C’est bien à cette double tradition du dessin de presse que se rattache Luz : le XIXe siècle et la puissance libertaire des années 60-70. Le thème même de Rouge Cardinal lui permet de s’en donner à coeur joie dans la représentation de Jean-Paul II, ou encore du cardinal Lustiger. Quant à King of Klub, le second album de mon article du jour, c’est un festival de caricatures de personnalités du monde de la musique (David et Cathy Guetta, Vincent Delerm, Elton John, etc.). Il n’y a pas que le trait qui soit outré chez Luz : il est aussi un adepte de l’humour scatologique ou sexuel excessivement provocateur, là encore à la suite de Reiser et Vuillemin qui popularisèrent ce type d’humour dans le dessin de presse, selon l’esprit du professeur Choron d’Hara-Kiri, grand adepte d’un humour potache violent. L’humour de Luz se veut extrêmement corrosif, n’épargnant aucune institution en place et se permettant absolument toutes les outrances, surtout les plus blasphématoires.
Fiction et fantaisie
Là où beaucoup de ses collègues dessinateurs de presse s’emploient principalement à tourner en dérision les personnalités et évènements politiques, à les interpréter à leur manière ou à se faire les observateurs ironiques de la société contemporaine, Luz est plus à l’aise dans le champ de la fiction et, surtout, de la fantaisie la plus débridée, sans pour autant perdre de vue la réalité. Son originalité réside dans ce grand écart : chez lui, l’exagération n’est pas seulement dans le trait, ni dans l’humour, elle est aussi dans le scénario qui distord la réalité avec un grand plaisir destructeur. Sa maîtrise de l’intrigue sur le long terme n’est pas si courante chez les dessinateurs de presse qui préfèrent souvent, lorsqu’ils se lancent dans la bande dessinée, des suites de gags courts, plus proches d’un humour de dessin de presse qui se concentre en quelques cases évocatrices. Dans Rouge Cardinal, Luz parvient à mener et mêler plusieurs niveaux d’intrigue : le garde-suisse et ses chocolats, le complot contre Jean-Paul II, les désirs incontrôlées de soeur Tarama amoureuse de son pape…

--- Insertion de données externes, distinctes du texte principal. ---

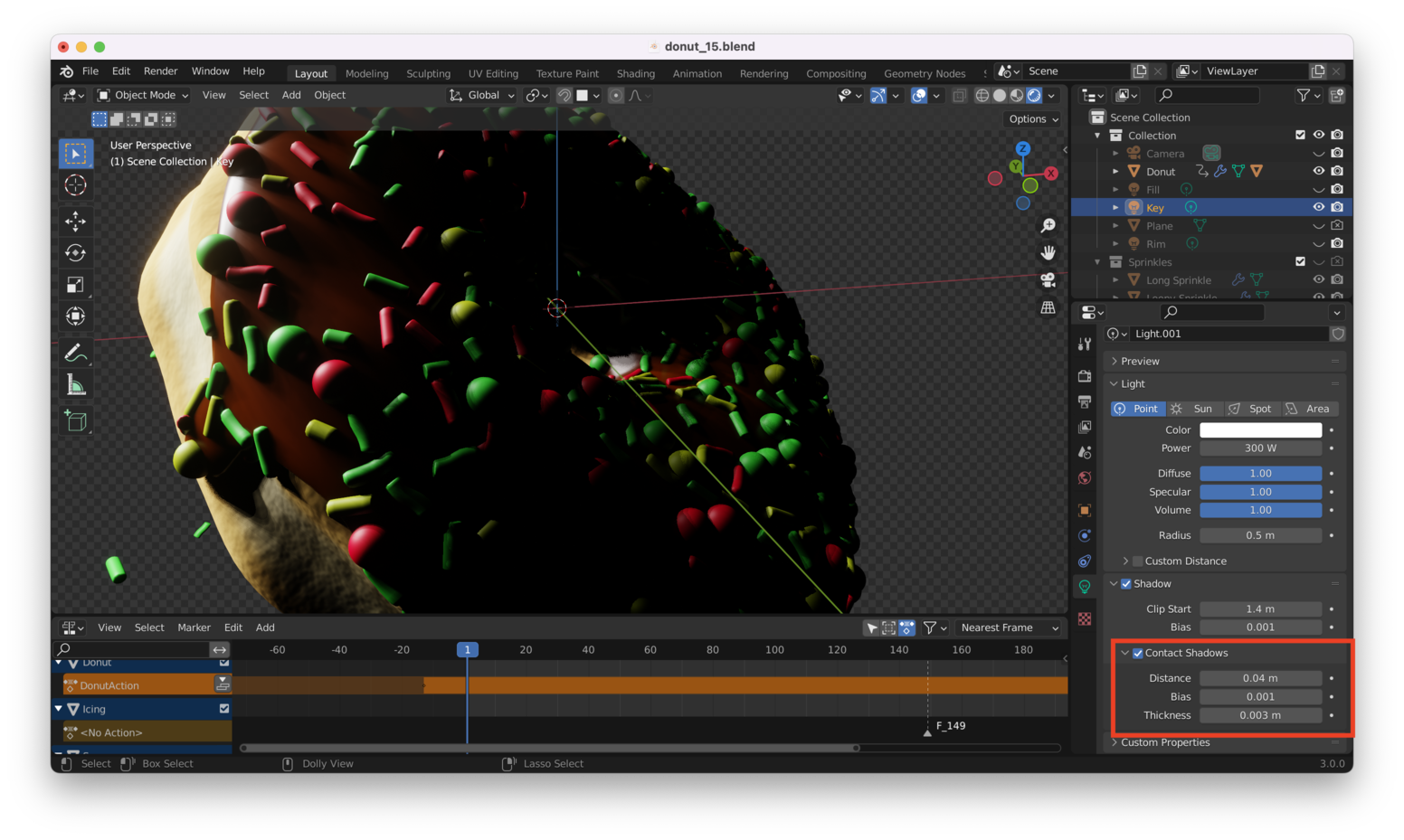The height and width of the screenshot is (840, 1404).
Task: Switch to the Shading workspace tab
Action: pyautogui.click(x=635, y=73)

Avec King of Klub, le goût pour la fiction se voit encore davantage dans le recours, parodique, aux codes de la science-fiction. David et Cathy Guetta sont transportés en 2097, sur le « King of Klub », la plus grosse boîte de nuit intergalactique du cosmos dirigé par monsieur Jojoba. Les plus grands DJs et chanteurs du passé y sont clônés pour rassasier des millions de clubbers. Rassasier de concerts, bien sûr, mais aussi au sens propre, puisque les clônes servent ensuite de nourriture aux visiteurs. L’entremêlement complexe des intrigues est le même que dans Rouge Cardinal, et on peut même dresser quelques parallèles amusants, qui sont comme des tics d’écriture récurrents de Luz : les deux albums mettent en scène une figure de benêt qui se retrouve pris dans une histoire qu’il ne comprend pas (le garde suisse Malko/David Guetta), il y aussi une figure de savant fou (frère Bolino, le pédophile des Carpates/le professeur Raoul, inventeur de la machine à cloner les chanteurs), il y a aussi un enchevetrement de complots (dans King of Klub, Jojoba est menacé à la fois par le clone d’Elton John et par Kÿst, un groupe de Gospel Métal)…

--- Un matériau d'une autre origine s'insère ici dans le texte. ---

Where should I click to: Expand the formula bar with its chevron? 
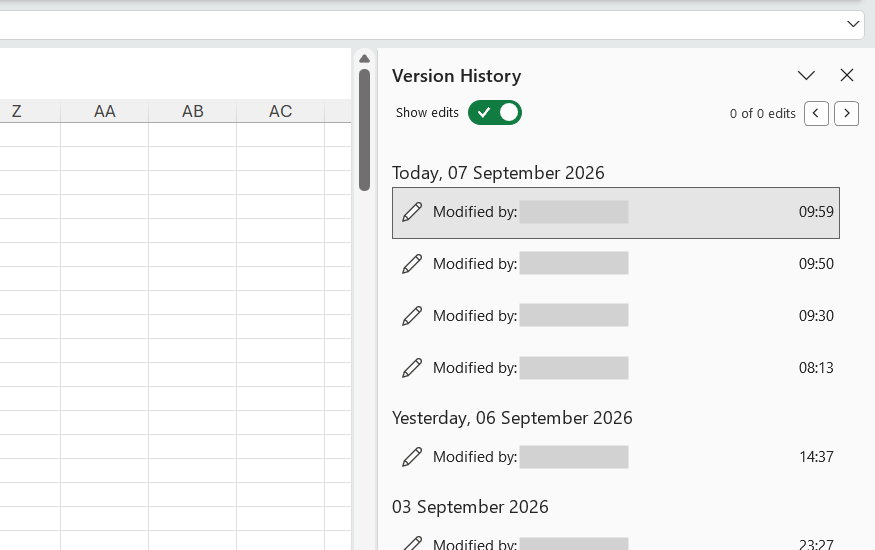pyautogui.click(x=853, y=24)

Le talent de Luz est une facilité non seulement à passer de la réalité à la fantaisie (par l’exagération, ou par le recours à d’autres genres littéraires, comme le polar et la SF), mais en plus à garder cette fantaisie non pas sur un seul dessin (comme Plantu le fait couramment), mais au long de toute une histoire.
De la caricature appliquée à la musique
Parmi les innombrables personnalités caricaturées dans King of Klub, il faut remarquer le producteur Pascal Nègre, qui devient Rascal Pègre, adepte d’une cuisine à base de clones de chanteurs, et spécialistes des oeufs Moby ou des bananes de Dick Rivers. Rappelons que Pascal Nègre est un producteur de musique, le président d’Universal Music depuis 1998. Le représenter comme un cuisinier sadique qui n’aime rien tant que accomoder les artistes est loin d’être vide de sens… Bien d’autres acteurs de l’univers de la musique en prennent pour leur grade, en particulier Vincent Delerm, symbole de la « nouvelle chanson française », déjà épinglé par Luz dans son album J’aime pas la chanson française en 2007 (chez Hoëbeke). En son temps déjà, André Gill épinglait les artistes et représentait Richard Wagner comme un perceur de tympan.

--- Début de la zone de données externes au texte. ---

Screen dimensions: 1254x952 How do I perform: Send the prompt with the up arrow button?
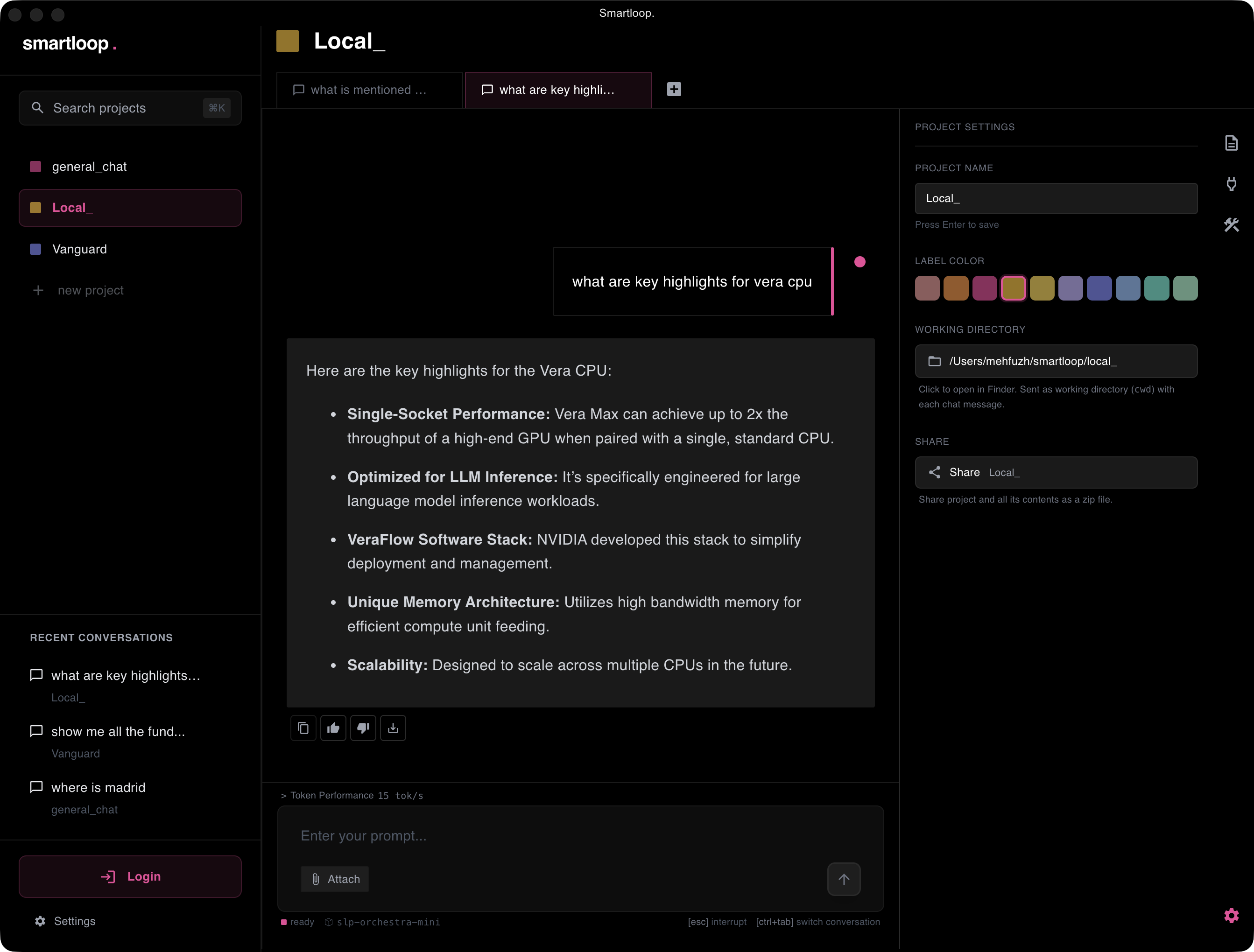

Luz ne s’intéresse pas à la musique, et plus particulièrement à l’univers du clubbing, par hasard. Il est un grand amateur de musique et lui-même est DJ depuis 2003. Son parcours traduit cette tension vers la musique. Il collabore aux Inrockuptibles et King of Klub est d’abord paru dans les pages de la revue musicale Tsugi. Dans les années 2000, il devient chroniqueur-bd musical, si tant est que cette spécialisation existe, pour les différents journaux dans lesquels il travaille, ou pour son propre plaisir. Ces travaux, l’éloignant momentanément de l’actualité politique, lui permettent de partager, en images, sa passion pour la musique : dans Claudiquant sur le dancefloor puis Faire danser les filles (2005 chez Hoëbeke), il relate ainsi son passage de danseur à DJ. On le retrouve également dans un ouvrage sur l’histoire du rock, Rock Strips, dirigé par Vincent Brunner (2009 chez Flammarion). Et puis n’oublions pas J’aime pas la chanson française, un album sorti en pleine vogue de la « nouvelle scène française » qui lui permet de s’attaquer à Delerm, Kyo, Cali, Bénabar, Raphaël. Luz jouait alors aux briseurs d’icônes.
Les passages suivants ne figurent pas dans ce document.